2012-13 Innovative Teaching Showcase
Theme
Teaching Civic Engagement
It is a privilege to be associated with and to learn from three creative, visionary and courageous teachers Robin Kodner, Gene Myers, and Sheila Webb who are teaching within and without the four walls of the classroom. Their teaching and learning pedagogies are as inspiring as they are ordinary!
Civic Engagement: A Useful Definition
Individual and collective actions designed to identify and address issues of public concern. Civic engagement can take many forms, from individual voluntarism to organizational involvement to electoral participation. It can include efforts to directly address an issue, work with others in a community to solve a problem or interact with the institutions of representative democracy.
Civic engagement encompasses a range of specific activities such as working in a soup kitchen, serving on a neighborhood association, writing a letter to an elected official or voting. Indeed, an underlying principal of our approach is that an engaged citizen should have the ability, agency and opportunity to move comfortably among these various types of civic acts.
The Pew Charitable Trusts
These three educators are clearly inspired by their craft of teaching, their students and the world around them. They have created a richly rewarding and renewing feedback loop that includes the human experience and multiple voices as a way to energize the classroom and extract maximum benefits from all stakeholders. They are also ordinary, because they do not distinguish the student and faculty experience from the human experience. It seems obvious, but it is not always the case in an ivory tower predisposed to intellectual isolationism. They encourage their students to follow the arc of experience, from insight to failure and anywhere in between! In the words of Gene Meyer, “It is not a question of results but of doing the right thing, and of being the kind of person we wish to be, and of enacting or furthering the kind of education and world we can be proud of whether we succeed or not.”

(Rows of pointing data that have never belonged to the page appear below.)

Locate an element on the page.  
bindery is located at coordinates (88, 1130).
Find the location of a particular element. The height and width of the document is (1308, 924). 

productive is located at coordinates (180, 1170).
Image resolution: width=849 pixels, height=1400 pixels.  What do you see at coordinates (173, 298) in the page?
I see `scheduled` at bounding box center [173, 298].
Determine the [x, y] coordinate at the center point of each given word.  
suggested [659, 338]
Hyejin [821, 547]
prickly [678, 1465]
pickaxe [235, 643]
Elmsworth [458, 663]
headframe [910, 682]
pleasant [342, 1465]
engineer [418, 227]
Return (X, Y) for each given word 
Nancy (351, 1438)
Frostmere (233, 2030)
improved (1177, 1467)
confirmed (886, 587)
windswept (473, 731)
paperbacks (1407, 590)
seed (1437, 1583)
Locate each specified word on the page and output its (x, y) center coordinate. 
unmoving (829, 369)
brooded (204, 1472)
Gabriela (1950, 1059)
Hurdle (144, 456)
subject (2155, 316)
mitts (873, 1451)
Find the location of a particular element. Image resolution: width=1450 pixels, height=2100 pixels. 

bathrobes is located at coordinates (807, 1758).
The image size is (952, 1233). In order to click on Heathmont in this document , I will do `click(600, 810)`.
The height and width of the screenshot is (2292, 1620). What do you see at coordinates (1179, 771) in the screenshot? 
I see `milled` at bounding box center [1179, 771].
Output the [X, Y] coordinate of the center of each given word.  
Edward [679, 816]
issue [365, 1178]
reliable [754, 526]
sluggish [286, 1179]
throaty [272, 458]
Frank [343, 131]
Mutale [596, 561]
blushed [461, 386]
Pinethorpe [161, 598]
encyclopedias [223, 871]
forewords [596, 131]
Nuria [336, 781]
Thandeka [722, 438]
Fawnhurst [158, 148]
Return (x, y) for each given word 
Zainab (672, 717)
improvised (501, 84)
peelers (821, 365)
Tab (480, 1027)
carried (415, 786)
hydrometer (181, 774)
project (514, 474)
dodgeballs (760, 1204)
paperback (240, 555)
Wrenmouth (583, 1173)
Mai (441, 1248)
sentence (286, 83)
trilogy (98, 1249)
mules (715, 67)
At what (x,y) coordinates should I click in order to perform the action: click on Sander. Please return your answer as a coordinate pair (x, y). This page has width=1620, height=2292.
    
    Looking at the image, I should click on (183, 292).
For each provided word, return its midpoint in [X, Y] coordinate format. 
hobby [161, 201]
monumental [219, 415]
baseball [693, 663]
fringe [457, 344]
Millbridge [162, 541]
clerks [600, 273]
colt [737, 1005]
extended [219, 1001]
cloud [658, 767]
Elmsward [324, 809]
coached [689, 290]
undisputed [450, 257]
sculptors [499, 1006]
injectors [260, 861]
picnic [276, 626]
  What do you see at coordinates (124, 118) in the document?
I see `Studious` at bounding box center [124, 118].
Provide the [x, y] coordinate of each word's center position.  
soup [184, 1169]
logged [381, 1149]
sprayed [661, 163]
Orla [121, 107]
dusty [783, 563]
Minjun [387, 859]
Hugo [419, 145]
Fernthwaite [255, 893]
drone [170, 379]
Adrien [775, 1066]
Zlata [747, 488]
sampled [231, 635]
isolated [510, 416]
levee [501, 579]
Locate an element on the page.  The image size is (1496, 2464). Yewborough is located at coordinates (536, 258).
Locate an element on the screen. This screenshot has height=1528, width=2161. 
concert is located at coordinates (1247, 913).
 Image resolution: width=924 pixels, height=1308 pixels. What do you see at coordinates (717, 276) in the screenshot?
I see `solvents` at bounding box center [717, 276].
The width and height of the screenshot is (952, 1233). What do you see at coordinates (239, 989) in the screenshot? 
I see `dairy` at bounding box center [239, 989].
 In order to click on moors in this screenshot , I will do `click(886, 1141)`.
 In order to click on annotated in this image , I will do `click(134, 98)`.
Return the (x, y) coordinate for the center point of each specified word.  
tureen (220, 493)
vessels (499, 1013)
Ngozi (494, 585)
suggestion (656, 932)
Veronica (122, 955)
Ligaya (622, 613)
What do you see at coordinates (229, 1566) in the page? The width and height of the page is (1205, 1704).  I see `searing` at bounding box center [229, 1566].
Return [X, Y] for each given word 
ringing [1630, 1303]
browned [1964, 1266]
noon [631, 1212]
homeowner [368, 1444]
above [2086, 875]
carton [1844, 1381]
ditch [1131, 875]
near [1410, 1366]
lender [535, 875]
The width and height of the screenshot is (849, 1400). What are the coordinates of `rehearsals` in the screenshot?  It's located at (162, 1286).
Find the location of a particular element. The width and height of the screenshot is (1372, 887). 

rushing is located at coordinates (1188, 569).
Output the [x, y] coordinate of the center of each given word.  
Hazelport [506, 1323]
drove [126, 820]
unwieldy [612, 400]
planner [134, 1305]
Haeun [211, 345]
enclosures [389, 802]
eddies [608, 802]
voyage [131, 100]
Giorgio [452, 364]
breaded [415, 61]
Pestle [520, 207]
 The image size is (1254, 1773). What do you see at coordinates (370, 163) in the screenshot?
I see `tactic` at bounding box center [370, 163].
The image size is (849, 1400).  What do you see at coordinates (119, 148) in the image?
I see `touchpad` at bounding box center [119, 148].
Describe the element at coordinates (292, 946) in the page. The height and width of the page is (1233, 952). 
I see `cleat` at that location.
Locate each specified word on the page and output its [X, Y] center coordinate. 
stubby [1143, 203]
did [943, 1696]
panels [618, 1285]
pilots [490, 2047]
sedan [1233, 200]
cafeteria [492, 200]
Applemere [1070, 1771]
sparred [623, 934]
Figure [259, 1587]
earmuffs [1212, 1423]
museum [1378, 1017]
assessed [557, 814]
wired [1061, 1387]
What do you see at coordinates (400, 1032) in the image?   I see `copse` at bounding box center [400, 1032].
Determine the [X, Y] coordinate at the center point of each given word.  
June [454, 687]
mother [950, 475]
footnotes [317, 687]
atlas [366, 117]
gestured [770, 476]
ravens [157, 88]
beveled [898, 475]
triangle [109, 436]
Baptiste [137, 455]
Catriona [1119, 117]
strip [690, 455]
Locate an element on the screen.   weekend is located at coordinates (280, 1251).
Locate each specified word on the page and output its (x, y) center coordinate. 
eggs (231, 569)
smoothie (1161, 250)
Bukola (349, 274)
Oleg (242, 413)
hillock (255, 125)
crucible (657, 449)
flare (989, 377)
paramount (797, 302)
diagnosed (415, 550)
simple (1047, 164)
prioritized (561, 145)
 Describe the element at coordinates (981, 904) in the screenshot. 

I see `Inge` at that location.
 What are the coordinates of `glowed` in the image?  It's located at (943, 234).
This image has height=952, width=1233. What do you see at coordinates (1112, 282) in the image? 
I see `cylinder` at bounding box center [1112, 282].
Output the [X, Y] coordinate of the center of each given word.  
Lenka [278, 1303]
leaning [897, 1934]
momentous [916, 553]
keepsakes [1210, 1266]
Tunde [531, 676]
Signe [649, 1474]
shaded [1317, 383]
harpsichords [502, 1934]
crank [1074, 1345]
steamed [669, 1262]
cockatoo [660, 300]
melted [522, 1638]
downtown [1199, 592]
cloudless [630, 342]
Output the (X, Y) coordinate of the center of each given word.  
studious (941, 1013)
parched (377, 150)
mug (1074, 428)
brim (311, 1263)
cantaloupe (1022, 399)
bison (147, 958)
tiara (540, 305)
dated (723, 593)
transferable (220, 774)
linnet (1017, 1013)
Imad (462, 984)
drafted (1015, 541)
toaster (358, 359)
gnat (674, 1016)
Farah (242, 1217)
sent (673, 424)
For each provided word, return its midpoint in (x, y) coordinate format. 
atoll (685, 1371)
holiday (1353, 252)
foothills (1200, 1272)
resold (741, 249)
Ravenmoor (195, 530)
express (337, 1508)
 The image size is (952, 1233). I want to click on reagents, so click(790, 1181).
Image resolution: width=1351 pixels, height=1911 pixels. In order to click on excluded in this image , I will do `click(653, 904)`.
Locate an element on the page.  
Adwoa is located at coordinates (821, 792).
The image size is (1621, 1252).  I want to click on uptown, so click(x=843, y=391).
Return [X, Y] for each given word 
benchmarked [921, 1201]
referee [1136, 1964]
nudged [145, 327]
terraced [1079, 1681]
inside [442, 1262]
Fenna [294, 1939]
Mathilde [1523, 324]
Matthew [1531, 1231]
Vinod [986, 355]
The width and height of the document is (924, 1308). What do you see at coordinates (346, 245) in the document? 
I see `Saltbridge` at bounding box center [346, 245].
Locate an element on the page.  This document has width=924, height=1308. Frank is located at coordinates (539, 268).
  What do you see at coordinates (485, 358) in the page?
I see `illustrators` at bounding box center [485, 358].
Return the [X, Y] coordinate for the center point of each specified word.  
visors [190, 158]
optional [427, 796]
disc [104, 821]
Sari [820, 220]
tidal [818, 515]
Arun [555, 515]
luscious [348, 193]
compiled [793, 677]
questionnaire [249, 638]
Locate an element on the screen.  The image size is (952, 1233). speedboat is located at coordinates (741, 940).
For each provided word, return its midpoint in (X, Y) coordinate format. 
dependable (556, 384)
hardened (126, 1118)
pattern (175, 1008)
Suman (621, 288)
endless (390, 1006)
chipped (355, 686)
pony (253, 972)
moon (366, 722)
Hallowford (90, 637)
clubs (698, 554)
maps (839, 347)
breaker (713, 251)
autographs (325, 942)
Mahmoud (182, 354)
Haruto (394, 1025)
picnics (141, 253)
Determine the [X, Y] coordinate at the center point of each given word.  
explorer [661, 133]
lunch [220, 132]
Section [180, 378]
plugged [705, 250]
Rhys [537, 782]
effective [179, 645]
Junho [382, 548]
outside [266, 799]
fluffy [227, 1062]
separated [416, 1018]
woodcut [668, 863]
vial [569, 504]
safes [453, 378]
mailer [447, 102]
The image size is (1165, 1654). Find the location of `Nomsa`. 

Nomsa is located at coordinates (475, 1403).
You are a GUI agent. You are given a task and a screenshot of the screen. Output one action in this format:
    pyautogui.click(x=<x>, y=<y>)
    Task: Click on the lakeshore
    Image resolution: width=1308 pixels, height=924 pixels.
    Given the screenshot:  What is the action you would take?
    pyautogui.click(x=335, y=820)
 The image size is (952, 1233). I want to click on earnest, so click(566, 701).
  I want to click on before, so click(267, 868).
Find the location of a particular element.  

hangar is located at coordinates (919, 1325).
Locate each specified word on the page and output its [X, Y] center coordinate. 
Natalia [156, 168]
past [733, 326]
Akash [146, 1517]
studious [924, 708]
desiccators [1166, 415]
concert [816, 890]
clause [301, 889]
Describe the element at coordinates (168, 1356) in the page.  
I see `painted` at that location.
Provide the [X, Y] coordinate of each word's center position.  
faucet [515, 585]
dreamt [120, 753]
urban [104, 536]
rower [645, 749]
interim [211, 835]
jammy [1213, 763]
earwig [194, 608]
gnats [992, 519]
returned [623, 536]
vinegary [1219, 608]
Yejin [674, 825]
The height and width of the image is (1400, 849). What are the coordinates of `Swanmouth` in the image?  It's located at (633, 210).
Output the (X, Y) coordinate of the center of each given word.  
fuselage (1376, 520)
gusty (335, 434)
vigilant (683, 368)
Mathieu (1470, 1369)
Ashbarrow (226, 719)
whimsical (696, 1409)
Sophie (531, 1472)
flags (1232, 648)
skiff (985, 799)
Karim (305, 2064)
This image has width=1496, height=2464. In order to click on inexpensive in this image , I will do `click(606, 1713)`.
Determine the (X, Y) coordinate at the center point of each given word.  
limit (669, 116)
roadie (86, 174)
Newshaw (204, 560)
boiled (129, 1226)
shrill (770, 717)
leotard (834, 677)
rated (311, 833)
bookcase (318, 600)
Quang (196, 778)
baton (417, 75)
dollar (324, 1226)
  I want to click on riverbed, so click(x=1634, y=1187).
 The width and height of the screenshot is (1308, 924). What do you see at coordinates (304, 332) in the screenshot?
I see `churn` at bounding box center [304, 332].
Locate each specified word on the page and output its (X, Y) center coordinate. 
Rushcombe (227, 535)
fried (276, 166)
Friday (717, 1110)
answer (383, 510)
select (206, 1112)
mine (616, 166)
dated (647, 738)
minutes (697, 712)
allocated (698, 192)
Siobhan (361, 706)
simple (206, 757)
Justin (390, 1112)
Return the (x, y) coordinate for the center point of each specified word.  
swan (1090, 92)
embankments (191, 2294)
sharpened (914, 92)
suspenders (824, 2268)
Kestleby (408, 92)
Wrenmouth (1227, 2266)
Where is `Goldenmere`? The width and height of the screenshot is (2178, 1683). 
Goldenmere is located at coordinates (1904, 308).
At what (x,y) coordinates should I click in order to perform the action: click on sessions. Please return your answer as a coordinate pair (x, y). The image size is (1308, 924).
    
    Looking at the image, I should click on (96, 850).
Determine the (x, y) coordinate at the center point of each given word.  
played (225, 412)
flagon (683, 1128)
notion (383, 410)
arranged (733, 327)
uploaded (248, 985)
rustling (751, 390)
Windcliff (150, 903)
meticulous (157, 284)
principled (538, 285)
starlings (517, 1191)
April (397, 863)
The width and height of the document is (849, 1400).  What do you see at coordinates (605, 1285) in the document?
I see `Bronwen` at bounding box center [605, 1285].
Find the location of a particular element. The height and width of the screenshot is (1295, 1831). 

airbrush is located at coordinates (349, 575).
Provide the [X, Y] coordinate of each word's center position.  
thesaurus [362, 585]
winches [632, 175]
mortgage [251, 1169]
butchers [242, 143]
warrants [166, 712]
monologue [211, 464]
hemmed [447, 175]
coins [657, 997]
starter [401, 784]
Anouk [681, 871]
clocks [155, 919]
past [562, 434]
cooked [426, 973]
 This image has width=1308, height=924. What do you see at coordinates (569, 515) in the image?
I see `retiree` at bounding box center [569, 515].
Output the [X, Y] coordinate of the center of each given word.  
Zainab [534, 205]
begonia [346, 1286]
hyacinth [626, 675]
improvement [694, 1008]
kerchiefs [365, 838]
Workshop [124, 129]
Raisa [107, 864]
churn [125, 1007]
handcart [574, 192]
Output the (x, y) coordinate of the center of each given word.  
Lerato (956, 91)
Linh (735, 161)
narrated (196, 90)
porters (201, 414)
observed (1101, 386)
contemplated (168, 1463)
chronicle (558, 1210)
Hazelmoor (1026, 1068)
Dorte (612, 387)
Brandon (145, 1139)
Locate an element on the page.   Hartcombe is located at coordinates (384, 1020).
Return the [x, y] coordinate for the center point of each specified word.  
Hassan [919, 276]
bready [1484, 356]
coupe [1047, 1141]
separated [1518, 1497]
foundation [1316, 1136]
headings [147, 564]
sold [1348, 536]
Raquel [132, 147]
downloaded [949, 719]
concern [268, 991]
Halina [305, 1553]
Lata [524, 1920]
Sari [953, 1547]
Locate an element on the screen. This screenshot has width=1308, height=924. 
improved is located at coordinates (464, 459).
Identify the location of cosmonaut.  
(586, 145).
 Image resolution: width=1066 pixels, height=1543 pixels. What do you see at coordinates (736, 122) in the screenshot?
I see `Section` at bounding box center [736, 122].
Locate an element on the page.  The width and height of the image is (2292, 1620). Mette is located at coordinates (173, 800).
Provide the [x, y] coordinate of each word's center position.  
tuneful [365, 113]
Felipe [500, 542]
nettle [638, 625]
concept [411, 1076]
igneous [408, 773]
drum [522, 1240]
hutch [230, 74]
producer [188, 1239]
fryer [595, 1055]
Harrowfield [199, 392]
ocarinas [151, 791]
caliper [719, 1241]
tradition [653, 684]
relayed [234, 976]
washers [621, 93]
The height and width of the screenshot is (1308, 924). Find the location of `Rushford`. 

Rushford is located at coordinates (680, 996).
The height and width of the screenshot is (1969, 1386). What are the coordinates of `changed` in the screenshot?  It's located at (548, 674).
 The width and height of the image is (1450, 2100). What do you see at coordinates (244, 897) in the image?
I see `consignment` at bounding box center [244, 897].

I would add that results always follow from a commitment to a deeper sense of purpose, intellectual curiosity, and to a world that works for everyone—the results just may not be what we expect. More questions may be raised, more disappointments may ensue, more anger at injustice and inequity may arise, a sense of helplessness may descend. The practice of civic engagement and service learning can provide the means and proficiencies for seeing, understanding and acting in the world in a more integrated and ethical way.
Sheila, Gene and Robin are opening the spaces of discovery for Western students as they navigate the world as it is and what they want it to be, a more just and peaceful planet. It is a privilege to share the same values with these teachers, and with Western Washington University. They embrace the principles of civic engagement in a way that anchors us to the heart of the Western and human experience. We thank you for your contributions, seen and unseen. Right now, we are seeing you!
“Everything that we see in our daily life is distorted by acquired habits—and a flood of ready-made images that are to the eye what prejudice is to the mind. To see without distortion takes courage.”